Kilmar Armando Abrego Garcia was made to kneel overnight, denied bathroom access and confined in an overcrowded cell with bright lights and no windows, his lawyers say.
Kilmar Armando Abrego Garcia, the Maryland man who was wrongfully deported to El Salvador in March, was beaten, deprived of sleep and psychologically tortured during the nearly three months he spent in Salvadoran custody, according to court papers filed on Wednesday evening by his lawyers.
The papers, filed in Federal District Court in Maryland, detailed a litany of horrors that Mr. Abrego Garcia’s lawyers said he suffered while being held at the so-called Terrorism Confinement Center, or CECOT, one of El Salvador’s most notorious prisons.
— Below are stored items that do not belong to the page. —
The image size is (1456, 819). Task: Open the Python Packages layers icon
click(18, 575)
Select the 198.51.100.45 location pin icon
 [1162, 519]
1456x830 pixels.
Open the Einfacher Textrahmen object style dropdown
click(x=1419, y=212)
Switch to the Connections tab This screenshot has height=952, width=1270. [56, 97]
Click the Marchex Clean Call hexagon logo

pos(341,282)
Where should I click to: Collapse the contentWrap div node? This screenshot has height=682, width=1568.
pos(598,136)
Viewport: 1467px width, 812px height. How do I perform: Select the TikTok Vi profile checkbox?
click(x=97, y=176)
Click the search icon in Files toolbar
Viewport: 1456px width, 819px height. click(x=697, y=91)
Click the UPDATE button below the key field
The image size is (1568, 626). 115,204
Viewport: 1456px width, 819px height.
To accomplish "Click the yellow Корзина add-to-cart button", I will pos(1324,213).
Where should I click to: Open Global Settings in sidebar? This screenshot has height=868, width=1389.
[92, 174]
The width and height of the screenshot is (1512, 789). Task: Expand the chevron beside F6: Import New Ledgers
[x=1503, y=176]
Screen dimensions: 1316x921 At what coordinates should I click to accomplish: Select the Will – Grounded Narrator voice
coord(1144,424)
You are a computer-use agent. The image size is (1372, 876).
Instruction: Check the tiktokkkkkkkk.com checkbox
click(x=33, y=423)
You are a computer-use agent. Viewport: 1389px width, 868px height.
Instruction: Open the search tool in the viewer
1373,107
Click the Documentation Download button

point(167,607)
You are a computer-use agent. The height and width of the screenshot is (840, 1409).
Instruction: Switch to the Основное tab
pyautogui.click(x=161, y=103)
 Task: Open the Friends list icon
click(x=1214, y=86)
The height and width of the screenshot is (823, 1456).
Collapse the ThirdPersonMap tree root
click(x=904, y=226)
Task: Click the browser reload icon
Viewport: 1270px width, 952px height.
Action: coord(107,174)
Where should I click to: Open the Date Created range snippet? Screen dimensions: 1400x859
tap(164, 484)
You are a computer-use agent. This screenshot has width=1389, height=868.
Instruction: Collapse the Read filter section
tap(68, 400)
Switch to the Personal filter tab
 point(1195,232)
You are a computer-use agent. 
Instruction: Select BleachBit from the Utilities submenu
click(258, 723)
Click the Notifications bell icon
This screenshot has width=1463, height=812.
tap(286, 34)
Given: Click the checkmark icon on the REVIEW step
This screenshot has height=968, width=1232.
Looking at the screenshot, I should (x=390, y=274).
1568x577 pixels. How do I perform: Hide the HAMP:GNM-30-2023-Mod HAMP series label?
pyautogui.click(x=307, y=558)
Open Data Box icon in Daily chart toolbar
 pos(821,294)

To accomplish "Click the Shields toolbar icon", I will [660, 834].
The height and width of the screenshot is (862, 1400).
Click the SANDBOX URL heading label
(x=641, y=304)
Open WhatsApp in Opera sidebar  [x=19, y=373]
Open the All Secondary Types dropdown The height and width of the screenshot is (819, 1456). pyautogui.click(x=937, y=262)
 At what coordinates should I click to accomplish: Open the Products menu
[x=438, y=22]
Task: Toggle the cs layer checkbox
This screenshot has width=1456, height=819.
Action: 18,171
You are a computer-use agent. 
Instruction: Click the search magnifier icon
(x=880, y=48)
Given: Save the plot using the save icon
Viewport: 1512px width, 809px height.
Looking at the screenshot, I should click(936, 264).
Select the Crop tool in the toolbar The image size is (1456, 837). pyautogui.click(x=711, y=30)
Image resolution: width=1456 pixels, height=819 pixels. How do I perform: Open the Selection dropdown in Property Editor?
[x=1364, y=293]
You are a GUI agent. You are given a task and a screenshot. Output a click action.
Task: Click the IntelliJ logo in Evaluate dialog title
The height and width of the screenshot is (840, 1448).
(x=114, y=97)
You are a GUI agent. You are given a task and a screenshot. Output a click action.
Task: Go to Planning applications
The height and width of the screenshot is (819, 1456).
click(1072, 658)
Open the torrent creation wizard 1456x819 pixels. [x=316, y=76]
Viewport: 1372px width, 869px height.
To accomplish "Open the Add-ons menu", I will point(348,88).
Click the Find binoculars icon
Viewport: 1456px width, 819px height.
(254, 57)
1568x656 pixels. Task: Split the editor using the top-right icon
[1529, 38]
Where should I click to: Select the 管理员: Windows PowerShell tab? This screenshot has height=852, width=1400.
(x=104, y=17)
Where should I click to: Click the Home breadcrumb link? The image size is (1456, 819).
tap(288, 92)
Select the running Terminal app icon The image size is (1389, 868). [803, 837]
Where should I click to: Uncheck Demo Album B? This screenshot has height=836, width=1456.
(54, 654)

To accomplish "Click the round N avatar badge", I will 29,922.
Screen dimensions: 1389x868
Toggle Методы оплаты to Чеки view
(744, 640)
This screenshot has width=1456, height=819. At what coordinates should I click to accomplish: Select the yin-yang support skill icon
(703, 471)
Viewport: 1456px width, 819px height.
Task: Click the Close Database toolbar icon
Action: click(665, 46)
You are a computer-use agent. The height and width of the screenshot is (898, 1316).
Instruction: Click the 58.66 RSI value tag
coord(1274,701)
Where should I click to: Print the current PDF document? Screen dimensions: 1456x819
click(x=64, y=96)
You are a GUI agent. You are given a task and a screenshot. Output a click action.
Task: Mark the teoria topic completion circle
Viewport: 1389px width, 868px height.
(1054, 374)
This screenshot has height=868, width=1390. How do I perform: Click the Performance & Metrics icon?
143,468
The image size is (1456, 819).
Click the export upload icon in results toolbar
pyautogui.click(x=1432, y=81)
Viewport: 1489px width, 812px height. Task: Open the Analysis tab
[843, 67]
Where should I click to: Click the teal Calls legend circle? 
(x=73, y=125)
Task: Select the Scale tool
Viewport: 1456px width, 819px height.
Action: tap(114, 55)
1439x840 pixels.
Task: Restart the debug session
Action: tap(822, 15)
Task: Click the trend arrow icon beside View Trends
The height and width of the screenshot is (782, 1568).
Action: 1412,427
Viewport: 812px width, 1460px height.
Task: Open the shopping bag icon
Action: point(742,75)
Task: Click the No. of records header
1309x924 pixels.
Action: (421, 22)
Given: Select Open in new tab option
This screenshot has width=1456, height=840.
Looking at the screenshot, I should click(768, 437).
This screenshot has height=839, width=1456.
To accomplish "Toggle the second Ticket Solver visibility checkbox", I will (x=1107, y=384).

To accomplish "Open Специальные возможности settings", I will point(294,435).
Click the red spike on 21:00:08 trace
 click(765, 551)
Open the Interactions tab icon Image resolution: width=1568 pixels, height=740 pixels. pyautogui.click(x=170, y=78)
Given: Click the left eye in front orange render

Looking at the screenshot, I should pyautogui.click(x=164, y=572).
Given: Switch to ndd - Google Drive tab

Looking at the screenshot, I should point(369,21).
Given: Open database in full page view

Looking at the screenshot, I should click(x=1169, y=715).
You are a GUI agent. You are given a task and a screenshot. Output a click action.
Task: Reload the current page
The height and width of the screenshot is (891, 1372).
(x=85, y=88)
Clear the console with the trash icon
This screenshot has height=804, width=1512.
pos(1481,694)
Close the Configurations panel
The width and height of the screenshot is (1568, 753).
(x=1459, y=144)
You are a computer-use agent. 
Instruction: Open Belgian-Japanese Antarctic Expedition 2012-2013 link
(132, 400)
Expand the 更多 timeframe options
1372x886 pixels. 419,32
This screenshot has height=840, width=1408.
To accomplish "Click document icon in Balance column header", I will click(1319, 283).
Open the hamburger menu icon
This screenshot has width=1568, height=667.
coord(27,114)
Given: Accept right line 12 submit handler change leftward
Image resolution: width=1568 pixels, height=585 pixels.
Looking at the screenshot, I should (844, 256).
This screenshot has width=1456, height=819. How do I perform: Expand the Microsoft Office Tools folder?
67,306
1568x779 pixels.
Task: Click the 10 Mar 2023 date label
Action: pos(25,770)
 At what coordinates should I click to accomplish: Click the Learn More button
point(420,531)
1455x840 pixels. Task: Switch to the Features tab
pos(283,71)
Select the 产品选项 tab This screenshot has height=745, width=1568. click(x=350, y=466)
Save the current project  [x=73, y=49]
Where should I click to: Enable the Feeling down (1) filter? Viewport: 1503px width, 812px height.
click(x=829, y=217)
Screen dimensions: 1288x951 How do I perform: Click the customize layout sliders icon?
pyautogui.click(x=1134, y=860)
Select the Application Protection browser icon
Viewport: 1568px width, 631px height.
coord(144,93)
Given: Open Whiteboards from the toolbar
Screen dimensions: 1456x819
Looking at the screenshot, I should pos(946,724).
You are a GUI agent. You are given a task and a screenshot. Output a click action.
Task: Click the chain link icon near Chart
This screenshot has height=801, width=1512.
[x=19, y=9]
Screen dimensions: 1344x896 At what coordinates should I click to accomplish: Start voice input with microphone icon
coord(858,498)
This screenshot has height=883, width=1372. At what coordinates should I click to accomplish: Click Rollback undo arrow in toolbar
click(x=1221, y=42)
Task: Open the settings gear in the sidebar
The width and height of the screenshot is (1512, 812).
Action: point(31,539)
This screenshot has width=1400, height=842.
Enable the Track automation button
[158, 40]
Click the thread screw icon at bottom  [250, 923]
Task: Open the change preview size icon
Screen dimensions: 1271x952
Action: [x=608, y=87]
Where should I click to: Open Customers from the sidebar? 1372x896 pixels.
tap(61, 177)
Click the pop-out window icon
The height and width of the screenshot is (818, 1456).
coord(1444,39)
His lawyers said that he and 20 other Salvadoran men who were deported to the prison from the United States on March 15 were once made to kneel overnight “with guards striking anyone who fell from exhaustion.”
During the time he spent there, the lawyers said, Mr. Abrego Garcia was “denied bathroom access and soiled himself.” He and others prisoners were confined to metal bunks with no mattresses in an overcrowded cell that had no windows, but was outfitted with bright lights that remained on 24 hours a day.
When Mr. Abrego Garcia first arrived at the prison, his lawyers maintained, he was greeted by an official who told him, “Welcome to CECOT. Whoever enters here doesn’t leave.”
Two weeks later, the lawyers added, he had lost nearly 31 pounds.
The court papers offer a startling glimpse of the conditions under which Mr. Abrego Garcia was held. Even though his description aligns with what is known about the prison and the treatment of detainees, the more than 200 Venezuelans who were sent to CECOT on the same set of flights that day were placed in a separate cell block, leaving it unclear whether they were subject to different conditions.